═══ DATASET RECORDS

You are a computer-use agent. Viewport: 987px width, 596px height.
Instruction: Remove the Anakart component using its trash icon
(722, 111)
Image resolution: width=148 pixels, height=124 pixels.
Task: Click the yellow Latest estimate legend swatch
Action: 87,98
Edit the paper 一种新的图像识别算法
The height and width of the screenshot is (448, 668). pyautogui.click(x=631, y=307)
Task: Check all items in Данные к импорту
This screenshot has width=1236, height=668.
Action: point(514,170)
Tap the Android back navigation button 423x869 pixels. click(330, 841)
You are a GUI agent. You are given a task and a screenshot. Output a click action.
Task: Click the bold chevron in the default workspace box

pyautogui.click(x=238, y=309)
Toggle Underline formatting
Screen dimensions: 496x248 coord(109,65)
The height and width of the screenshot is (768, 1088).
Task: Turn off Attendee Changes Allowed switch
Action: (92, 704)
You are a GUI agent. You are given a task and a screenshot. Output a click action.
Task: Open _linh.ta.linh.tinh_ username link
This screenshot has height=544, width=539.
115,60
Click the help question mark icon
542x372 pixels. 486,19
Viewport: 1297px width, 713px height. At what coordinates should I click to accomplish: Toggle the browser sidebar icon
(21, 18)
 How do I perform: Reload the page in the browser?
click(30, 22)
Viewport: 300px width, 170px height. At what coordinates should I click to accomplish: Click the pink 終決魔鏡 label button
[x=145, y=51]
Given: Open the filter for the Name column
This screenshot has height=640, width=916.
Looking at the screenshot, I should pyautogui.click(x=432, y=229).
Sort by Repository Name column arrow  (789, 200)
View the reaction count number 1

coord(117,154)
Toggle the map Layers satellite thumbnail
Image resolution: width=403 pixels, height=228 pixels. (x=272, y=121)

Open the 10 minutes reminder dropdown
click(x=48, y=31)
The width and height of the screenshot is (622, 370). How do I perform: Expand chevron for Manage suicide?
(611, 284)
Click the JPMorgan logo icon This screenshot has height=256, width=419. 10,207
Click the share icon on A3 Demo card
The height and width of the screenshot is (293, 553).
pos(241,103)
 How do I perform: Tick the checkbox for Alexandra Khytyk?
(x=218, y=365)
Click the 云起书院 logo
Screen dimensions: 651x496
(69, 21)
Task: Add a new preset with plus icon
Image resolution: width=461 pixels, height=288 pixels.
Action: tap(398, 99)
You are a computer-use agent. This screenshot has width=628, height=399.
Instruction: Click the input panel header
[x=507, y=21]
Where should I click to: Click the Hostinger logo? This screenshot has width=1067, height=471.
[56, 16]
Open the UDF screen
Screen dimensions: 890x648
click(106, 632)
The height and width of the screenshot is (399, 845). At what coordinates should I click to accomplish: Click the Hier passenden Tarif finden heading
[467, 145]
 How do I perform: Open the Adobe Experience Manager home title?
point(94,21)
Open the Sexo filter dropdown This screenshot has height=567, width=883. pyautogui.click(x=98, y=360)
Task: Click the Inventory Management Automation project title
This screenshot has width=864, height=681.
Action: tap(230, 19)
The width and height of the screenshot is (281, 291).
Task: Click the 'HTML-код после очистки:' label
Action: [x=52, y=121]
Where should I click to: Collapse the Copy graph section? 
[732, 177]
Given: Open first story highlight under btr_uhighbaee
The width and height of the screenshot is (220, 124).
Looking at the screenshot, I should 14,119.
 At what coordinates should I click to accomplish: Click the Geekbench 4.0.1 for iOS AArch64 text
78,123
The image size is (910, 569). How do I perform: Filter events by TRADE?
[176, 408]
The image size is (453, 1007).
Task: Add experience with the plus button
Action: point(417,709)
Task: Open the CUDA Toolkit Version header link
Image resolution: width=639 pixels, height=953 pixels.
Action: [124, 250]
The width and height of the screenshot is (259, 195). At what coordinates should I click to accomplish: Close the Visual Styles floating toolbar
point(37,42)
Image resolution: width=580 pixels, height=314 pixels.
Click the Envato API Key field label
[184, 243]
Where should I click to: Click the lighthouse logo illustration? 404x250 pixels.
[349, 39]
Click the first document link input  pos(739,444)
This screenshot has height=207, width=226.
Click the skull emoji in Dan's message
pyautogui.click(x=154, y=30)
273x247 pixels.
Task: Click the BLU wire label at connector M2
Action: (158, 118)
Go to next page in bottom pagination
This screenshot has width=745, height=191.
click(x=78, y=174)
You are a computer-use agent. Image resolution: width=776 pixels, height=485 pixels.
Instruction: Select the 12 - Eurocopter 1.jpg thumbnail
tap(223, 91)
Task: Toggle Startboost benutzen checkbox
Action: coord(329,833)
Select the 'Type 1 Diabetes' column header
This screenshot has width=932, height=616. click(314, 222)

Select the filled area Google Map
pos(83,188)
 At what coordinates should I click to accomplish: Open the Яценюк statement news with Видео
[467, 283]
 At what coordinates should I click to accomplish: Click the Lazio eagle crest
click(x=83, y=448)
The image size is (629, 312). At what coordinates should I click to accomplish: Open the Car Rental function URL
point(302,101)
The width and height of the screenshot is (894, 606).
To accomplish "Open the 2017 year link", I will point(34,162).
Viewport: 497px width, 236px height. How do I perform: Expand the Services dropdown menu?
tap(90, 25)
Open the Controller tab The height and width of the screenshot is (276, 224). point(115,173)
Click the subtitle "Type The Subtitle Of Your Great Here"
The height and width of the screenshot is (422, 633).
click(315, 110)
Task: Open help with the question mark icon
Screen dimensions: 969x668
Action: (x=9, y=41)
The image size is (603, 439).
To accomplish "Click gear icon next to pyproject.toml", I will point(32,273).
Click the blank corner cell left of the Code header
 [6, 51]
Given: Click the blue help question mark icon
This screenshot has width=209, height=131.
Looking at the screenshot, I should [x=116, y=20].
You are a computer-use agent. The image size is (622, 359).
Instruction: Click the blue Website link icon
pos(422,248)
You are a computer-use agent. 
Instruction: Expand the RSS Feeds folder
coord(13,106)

══════

INSTRUCTIONS TO FOLLOW:
Output the lines above between the one holding "This screenshot has width=864, height=681." and the one holding "This screenshot has height=207, width=226.", inclusive, with nothing before or after them.

TASK SOLUTION:
This screenshot has width=864, height=681.
Action: tap(230, 19)
The width and height of the screenshot is (281, 291).
Task: Click the 'HTML-код после очистки:' label
Action: [x=52, y=121]
Where should I click to: Collapse the Copy graph section? 
[732, 177]
Given: Open first story highlight under btr_uhighbaee
The width and height of the screenshot is (220, 124).
Looking at the screenshot, I should 14,119.
 At what coordinates should I click to accomplish: Click the Geekbench 4.0.1 for iOS AArch64 text
78,123
The image size is (910, 569). How do I perform: Filter events by TRADE?
[176, 408]
The image size is (453, 1007).
Task: Add experience with the plus button
Action: point(417,709)
Task: Open the CUDA Toolkit Version header link
Image resolution: width=639 pixels, height=953 pixels.
Action: [124, 250]
The width and height of the screenshot is (259, 195). At what coordinates should I click to accomplish: Close the Visual Styles floating toolbar
point(37,42)
Image resolution: width=580 pixels, height=314 pixels.
Click the Envato API Key field label
[184, 243]
Where should I click to: Click the lighthouse logo illustration? 404x250 pixels.
[349, 39]
Click the first document link input  pos(739,444)
This screenshot has height=207, width=226.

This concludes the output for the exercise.